Timothé Le Boucher est l’auteur de « Ces jours qui disparaissent ». Une bande dessinée qui m'avait déjà pas mal secoué par son récit psychologique, sa paranoïa et d’amnésie surprenante, captivante. On le retrouve ici avec plus ou moins une intrigue identique : la quête de sens et la perte de la mémoire, la double personnalité. Mais là où on évoluait dans un futur imaginaire, « Le patient » nous entraine dans les chemins de la complexité de l’être, les méandres de la perversion et le machiavélisme, la multiplicité des identités. Fort, troublant, dérangeant.
Derrière les apparences d’un meurtre, d’une affaire de criminologie et de victimologie, Timothé Le Boucher nous dresse un portrait tout en noirceur de l’âme humaine. Aucun des personnages, apparaissant tout au long du récit, n’est épargné. Chaque intervenant recèle une partie cachée, noire, incalculable ou au contraire s’apparentant à un masque sous lequel il se réfugie. Vaste questionnement sur l’identité et ce que révèle notre cerveau. Addictif.
On retrouve son trait si caractéristique, son profil mi manga, mi ligne claire, les aplats et couleurs. Chaque personnage est étudié sous toutes ses facettes, entre tristesse, mélancolie et bonhomie.
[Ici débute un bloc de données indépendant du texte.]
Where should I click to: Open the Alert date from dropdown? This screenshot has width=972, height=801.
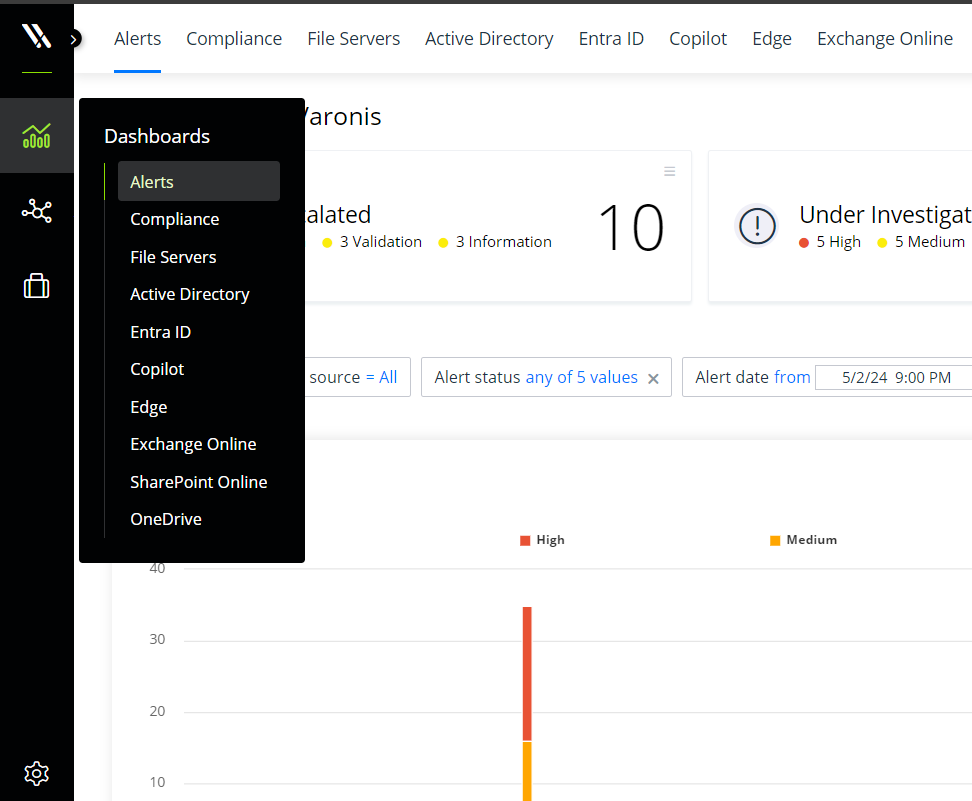(x=791, y=377)
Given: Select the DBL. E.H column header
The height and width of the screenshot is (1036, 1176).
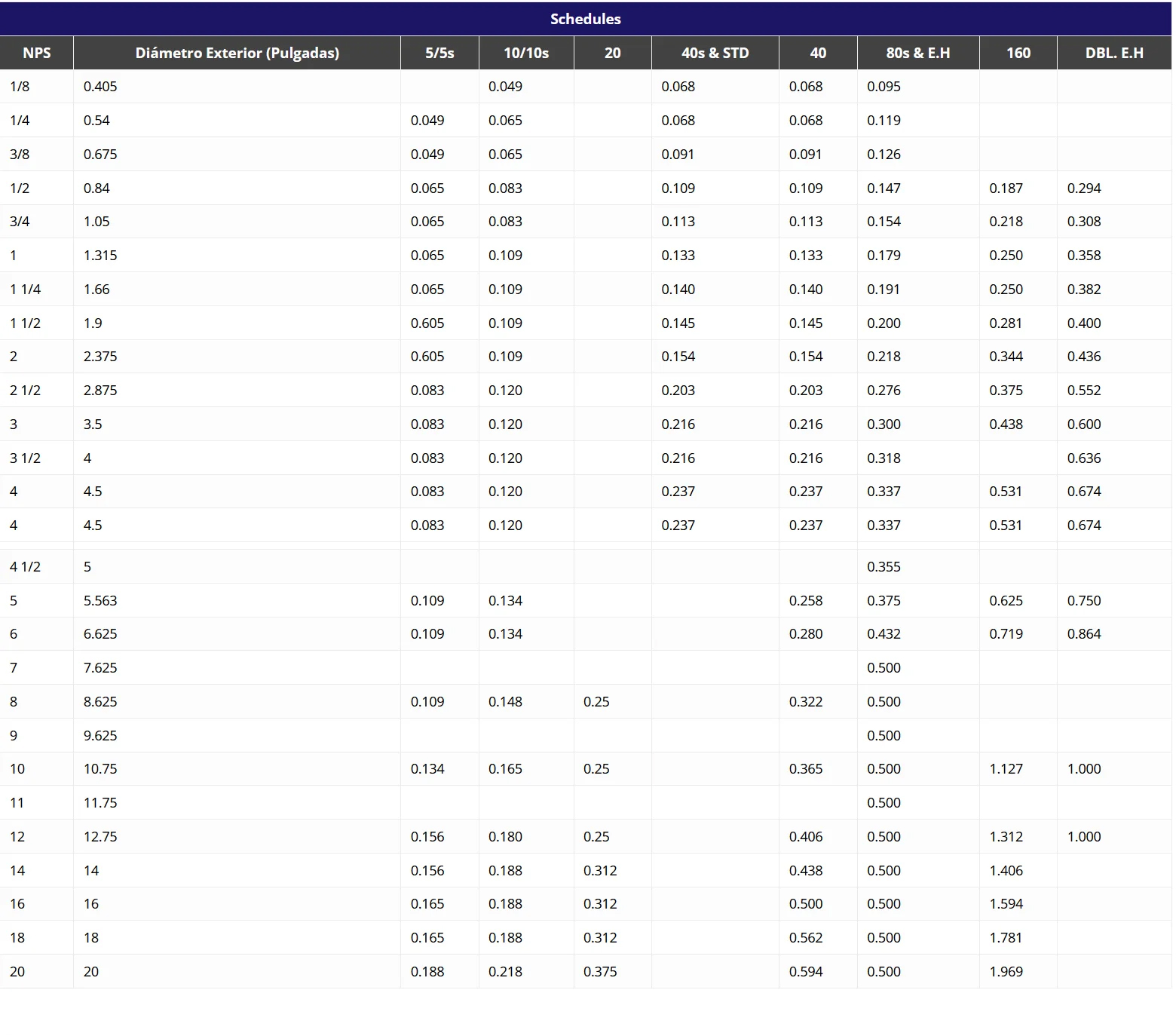Looking at the screenshot, I should [x=1113, y=53].
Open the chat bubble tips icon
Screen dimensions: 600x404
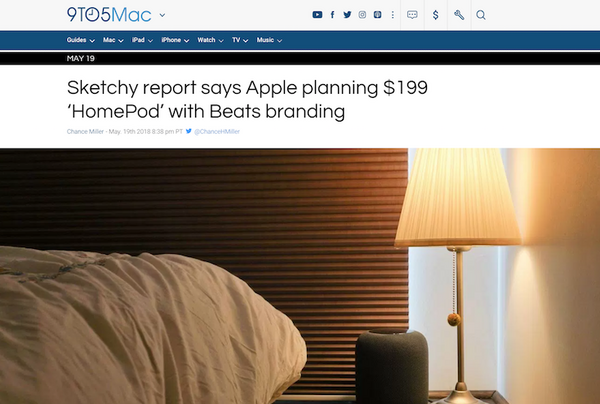pos(412,15)
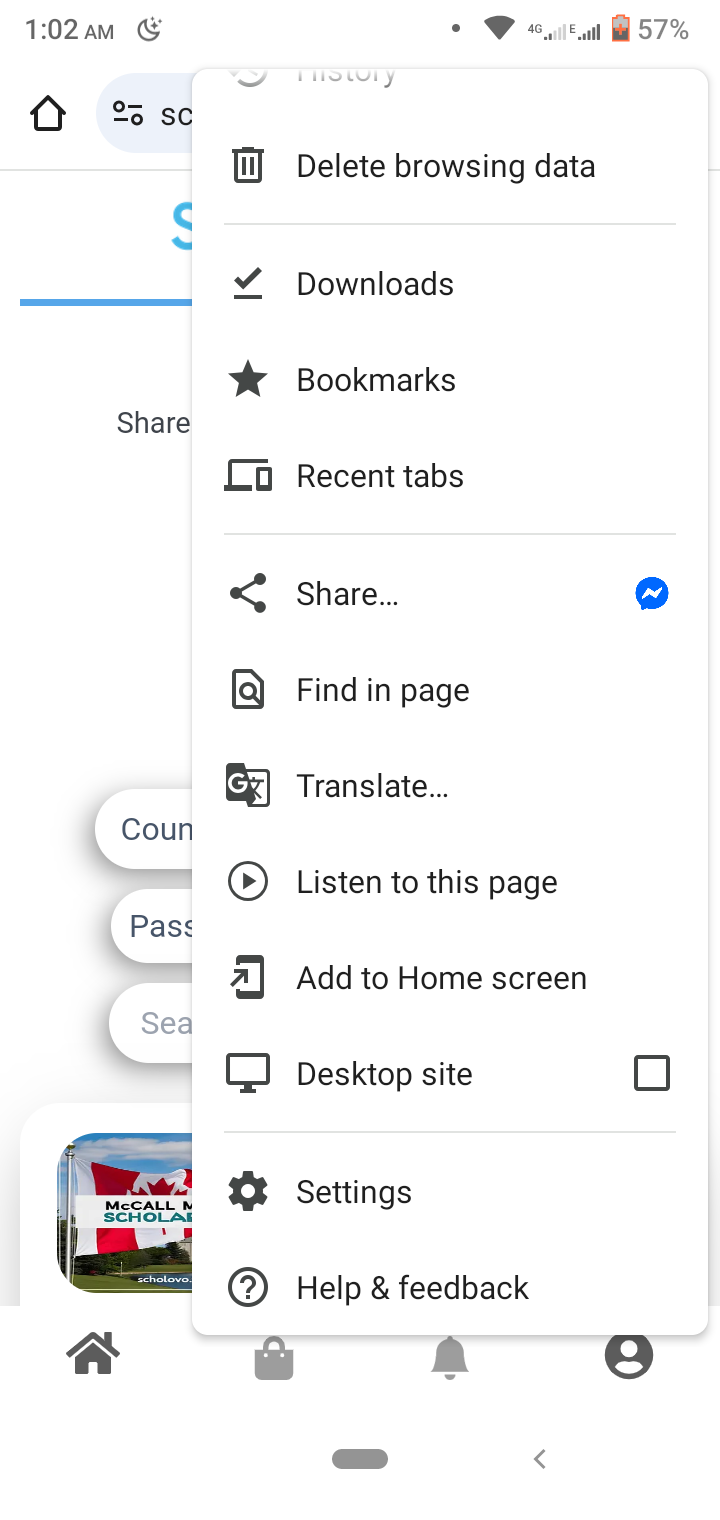Screen dimensions: 720x1520
Task: Tap the Listen to this page play icon
Action: (247, 882)
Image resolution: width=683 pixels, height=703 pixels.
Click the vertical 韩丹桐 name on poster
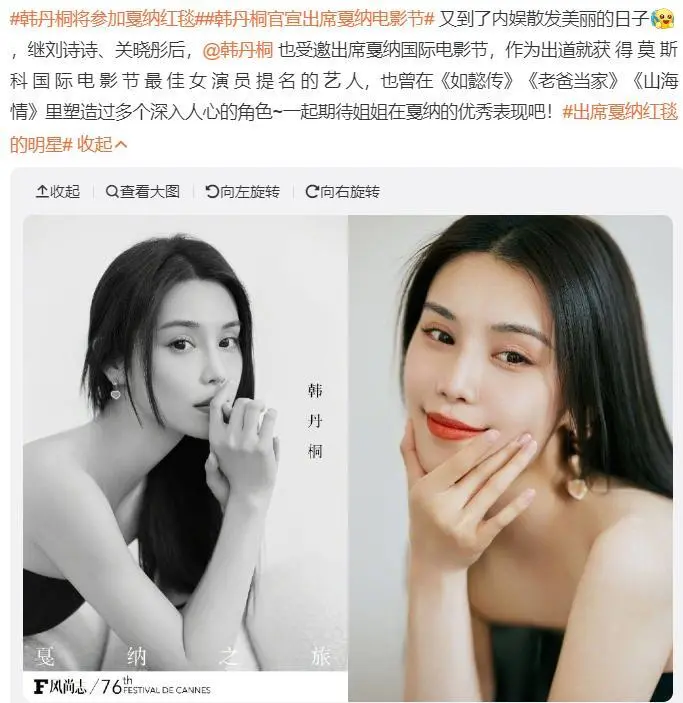315,421
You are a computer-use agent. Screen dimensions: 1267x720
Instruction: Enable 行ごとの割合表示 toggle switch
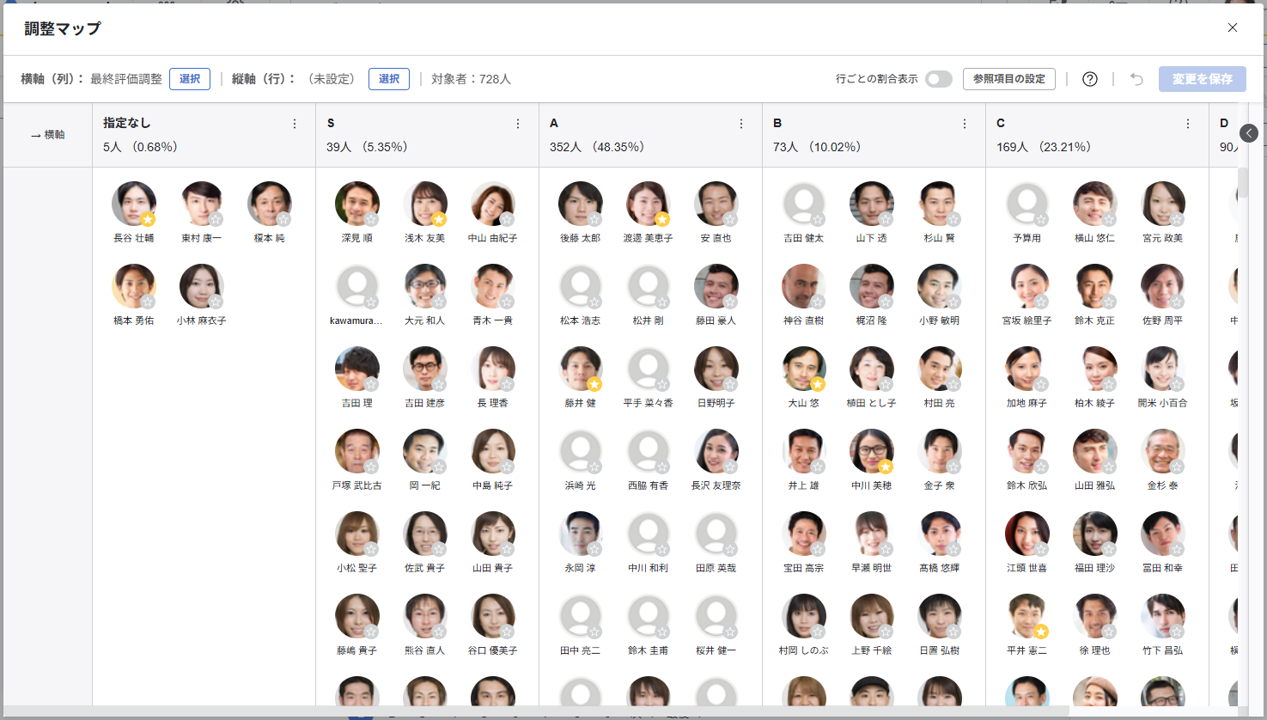tap(938, 79)
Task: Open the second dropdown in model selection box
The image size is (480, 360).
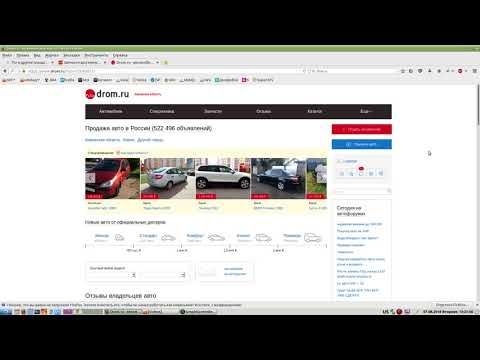Action: pyautogui.click(x=163, y=275)
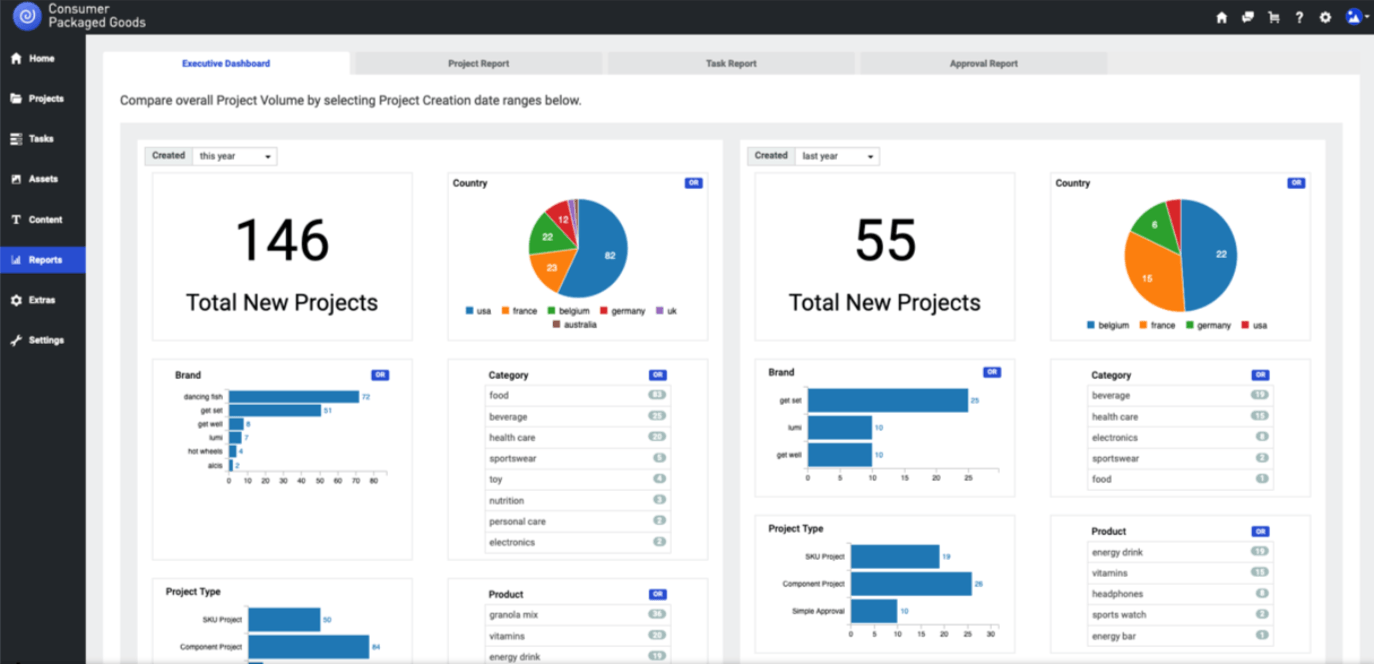Go to Assets in the left sidebar

pyautogui.click(x=43, y=179)

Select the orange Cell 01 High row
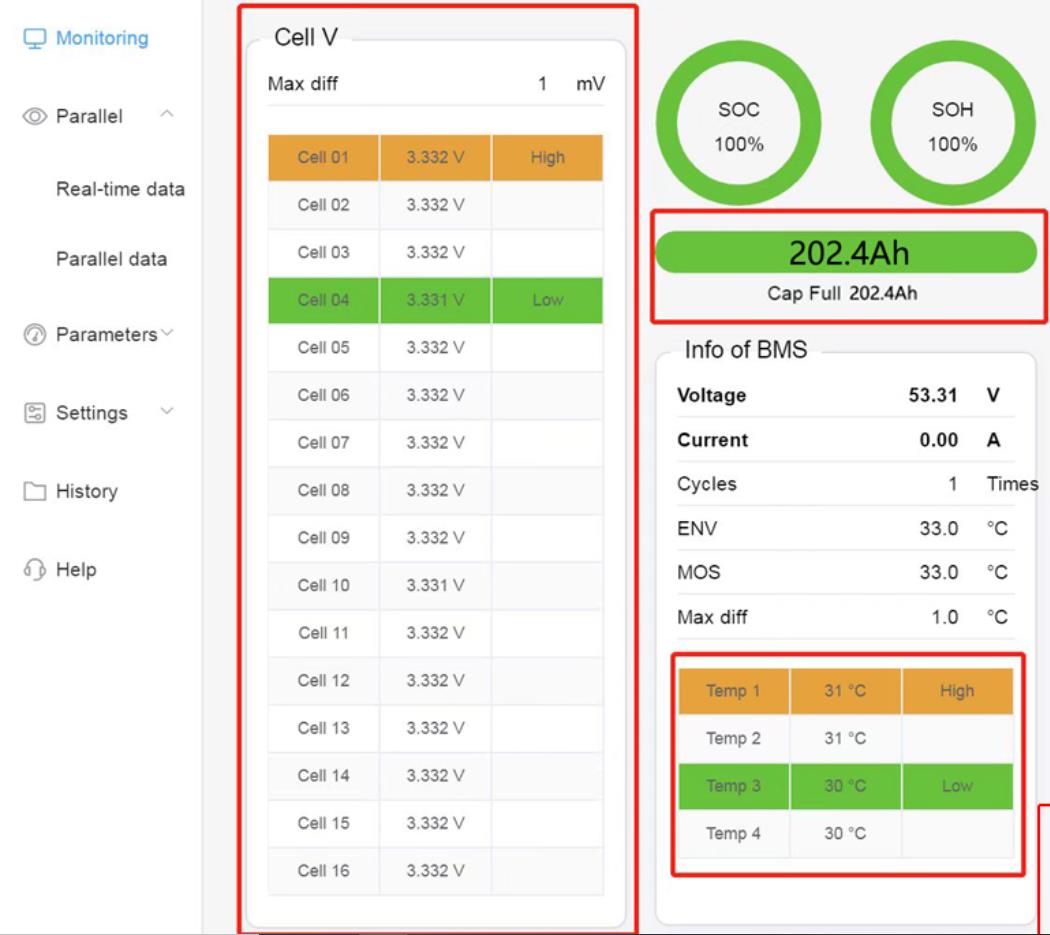(435, 158)
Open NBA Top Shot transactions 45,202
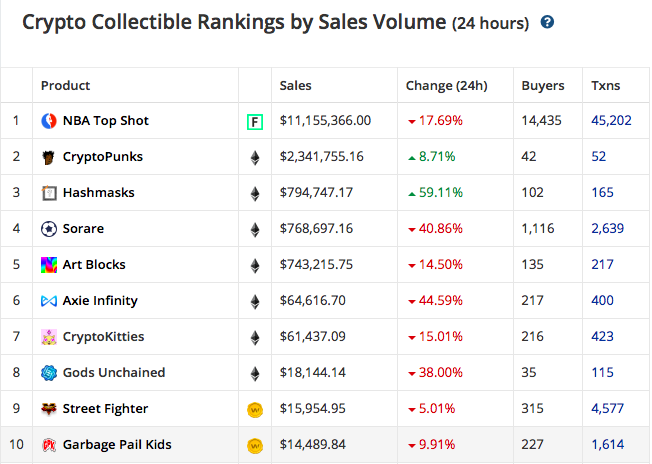Image resolution: width=652 pixels, height=464 pixels. pos(611,121)
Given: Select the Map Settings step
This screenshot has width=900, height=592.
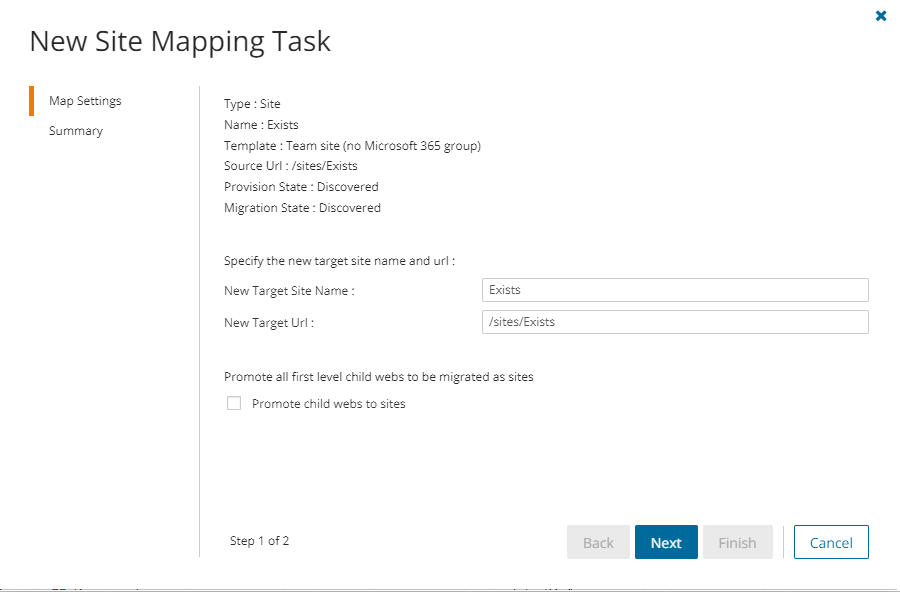Looking at the screenshot, I should pyautogui.click(x=85, y=101).
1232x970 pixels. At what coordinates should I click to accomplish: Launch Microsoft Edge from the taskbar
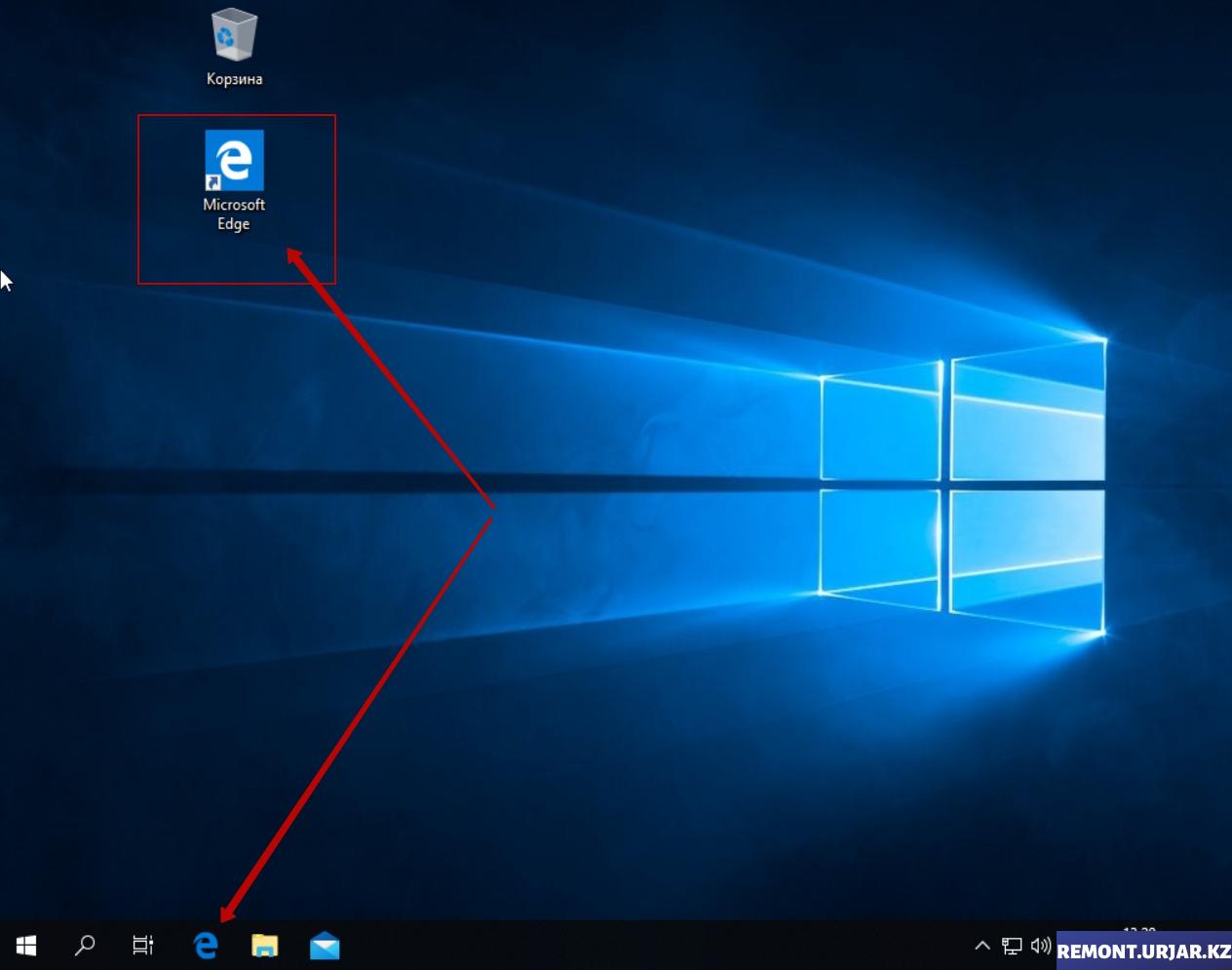[x=206, y=946]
Qui cache qui, quoi ? On ne sait qui est neutre, victime, coupable, désirable ou non, manipulé ou pas. Et le dessin joue sous cette intrigue, rebondit de case en case pour nous faire perdre le fil même si on devine assez rapidement que le jeune agneau n’est peut–être pas si innocent que cela, que sous son regard perdu, réside un adulte qui devient, se protège, cherche, camoufle une vérité, son histoire.
Timothé Le Boucher joue sur les codes, nous fait perdre notre identité, nous interroge sur notre face noire, ces masques que nous cachons, ou sous lesquels laissons planer un mystère, un trouble. Il parsème son récit d’étrange, d’ennui, d’une mélancolie poisseuse et qui télescope notre croyance, notre confort. Une forme de quête à ces fantômes, ces identités qui nous hantent et dont on tente de faire taire la parole et les actes. Avec ce quelque chose de démoniaque qui traine, ne nous laisse aucun répit et nous fait poser des questions sur nos doubles qui surgissent à l’improviste et nous transforment en acteur de notre propre vie, notre corps. Un démon.
« On fond on passe notre vie à fuir l’ennui. Alors on travaille, on s’invente des passions, des occupations. Tout ça n’est qu’un leurre qui dissimule notre vacuité. »
Les bulles de la semaine sont à retrouver chez Noukette
Je n'avais pas aimé son premier peinant à comprendre l'enthousiasme général. Je ne sais pas si je sauterai le pas avec ce titre-là.
Mais je le veux! Et puis, j'ai tellement aimé son premier que même sans savoir le sujet de ce deuxième, je le voulais déjà !
Il me le faut tu penses bien !
pas forcément très attirée par le graphisme, mais tu es très tentante!
j'avais beaucoup aimé Ces jours qui disparaissent, du coup je note !!